新しい場所で
車窓から見える景色は、濃淡様々な緑色でいっぱいだ。今の時期はとてもよく晴れていて嬉しい気持ちになるし、カラッとした風も心地が良い。朝から気分がスッキリする。それでも、時々、鉛のように体が重かったり、どんよりとした気持ちが残っていると、落ち込んでいるのだと気がつく。
生まれ育った環境とは全く別の場所なのに、どこか懐かしくて、あたたかい気持ちになるのは何故だろう。田舎と呼ばれているこの街には、何気ない風景に心踊る瞬間が隠れている。
道端に咲いている花の写真を撮って種類を調べた。鶯やカラス、種類のわからない小鳥の鳴き声で目を覚まし、彼らの居場所を探した。名前も知らない初めて出会う人間と警戒せずに会話ができた。 どれも僕には、初めてのことで、あたたかい心の動きを感じた。
僕がずっと暮らしていたのは、ひんやりとした都会だ。東京の真ん中にある学校に通っていたこともあるし、巨大な新宿駅で迷子になったことも、数え切れないほどある。いわゆる都会っ子だった。
都会の街に出ると、常に息苦しさと正体不明の気怠さでいっぱいになる。他の人間たちに注意を向けることに必死で、場所や物の存在自体に意識を向けたことも愛着を感じたこともない。
意地悪な人間は、-ビッグシティトウキョウ-に多く存在する。都会の人間たちは鋭い眼で、僕のことを見張っている。僕も同じように怖い人がいないか、怯えながら見張る。みんな自分の身を守ろうと必死だ。
どんなに注意深く見張って危険を回避しようとしていても、悪意は突然現れて、僕のあたたかな感情を攫っていく。その人間もまた、僕を傷つけることで何かを満たしていると同時に、何かを失っている。だから、僕はどうすることもできず、ただ起きた現実に落胆して、受け入れてしまう。その度に僕は、酷く惨めで、情けなくて、泣き出しそうになる。
痴漢やタックルのオジサンも、盗撮のオニイサンも、皮肉と悪口が趣味のオバサンも、蔑んだ眼を持ったオネエサンも、-ビッグシティトウキョウ-が生み出したのだ。

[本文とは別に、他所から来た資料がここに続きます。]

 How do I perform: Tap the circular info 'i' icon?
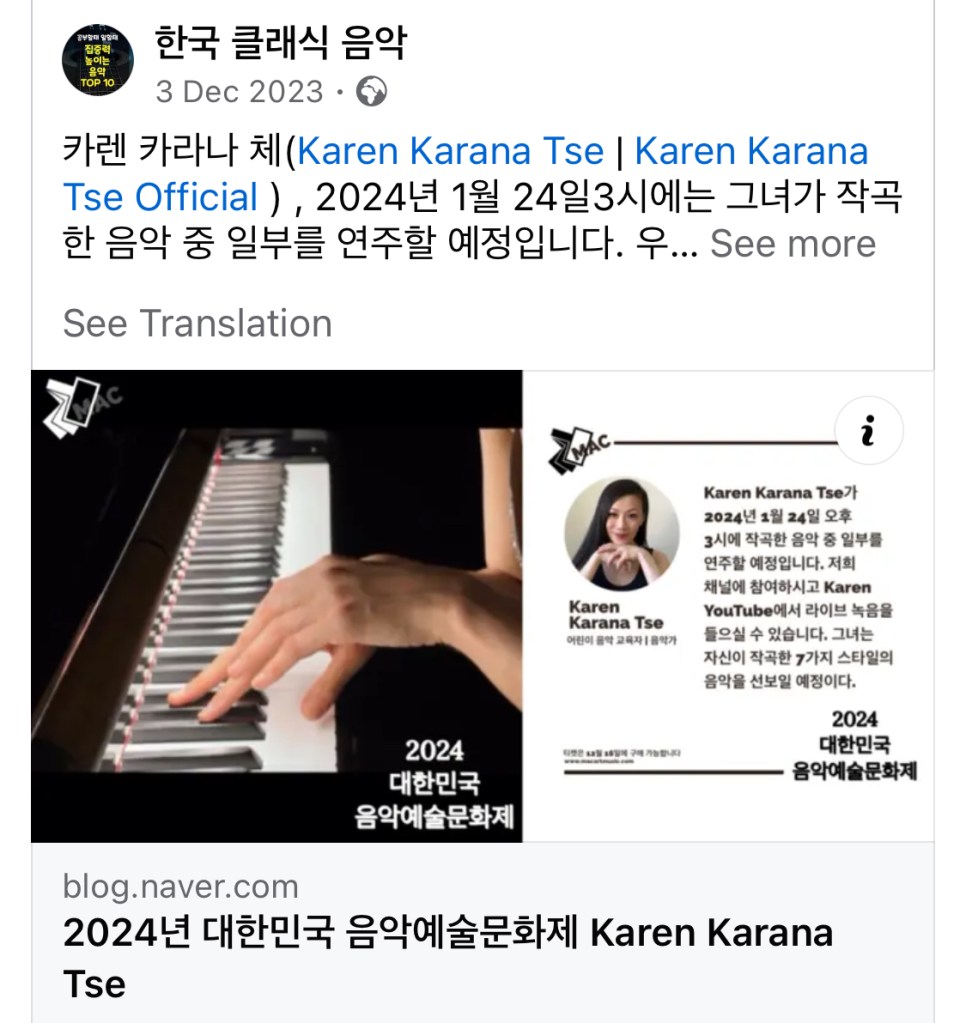(x=868, y=431)
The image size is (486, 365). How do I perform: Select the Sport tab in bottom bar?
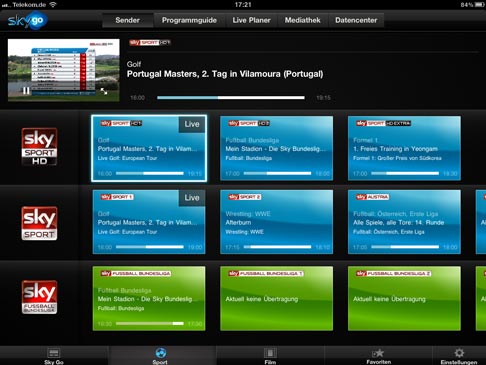coord(161,353)
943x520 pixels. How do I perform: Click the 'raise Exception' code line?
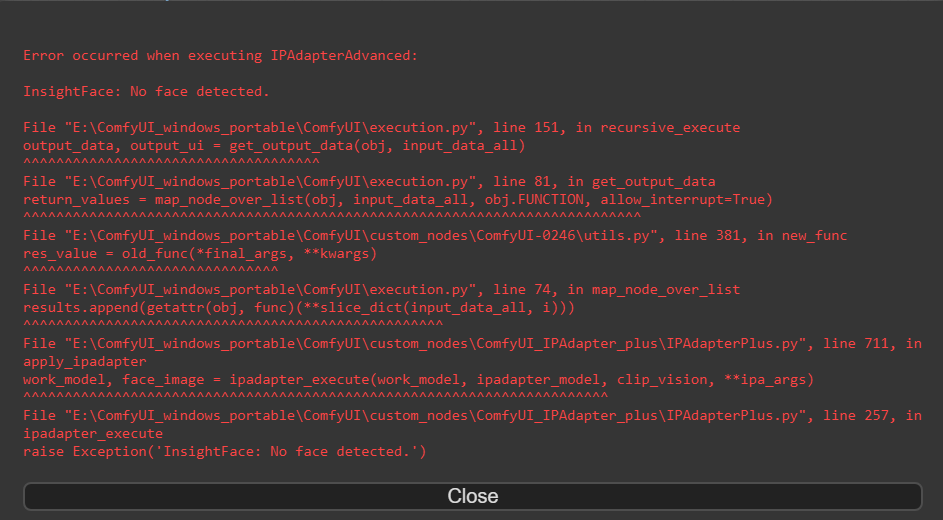click(x=224, y=451)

でも、不思議なことに、泣き出しそうになった時だけ僕は、透明マントをそっと差し出され、一人で孤独を背負わせられる。
僕は一人が好きだった。どこへも行かずにいれば、他の人間に会わないし、-ビッグシティトウキョウ-に、何も奪われなくて済む。安心が欲しくて、体を丸めて閉じこもった。僕の家は、冷たい言葉が飛んでくることはあったが、外に出ることと比べたらまだよかった。
でも僕は、どんなに暑い夏でもお気に入りの毛布を被っていないと安心できなかった。家の中にも僕の居場所がなかったからかもしれない。ボーッとする頭で考えられることは悲しいことばかりで、漠然とした焦燥感や不安感で泣き出しそうになる。
仰向けに寝転び、天井を見ていると、涙が溢れて呼吸が速くなることがあった。落ち着かなきゃと焦るほど、ひどくなって、頭がスーッとしてくる。そうなってくると、なんだか笑えてきて、よくわからないまま気を失っていた。
だからお気に入りの毛布が必要だった。いつでも僕をやさしく包み込んでくれる。僕を安心させるのには、言葉なんて要らなかったし、言葉を発しないことは、僕に大きな安心を与えてくれていた。
今の僕は、お気に入りの毛布がいなくても、一人で眠ることができるし、人間に怯えもしない。一年前にやってきたこの場所からだったら、自分の足でどこへだって行けるかもしれない。
逃げも隠れもしなくていい。-ビッグシティトウキョウ-が生み出す悪夢に怯えながら、僕は今まで生きてきたけれど、もうここまで追っては来ない。
この街行く人は、僕のことを自然と受け入れている。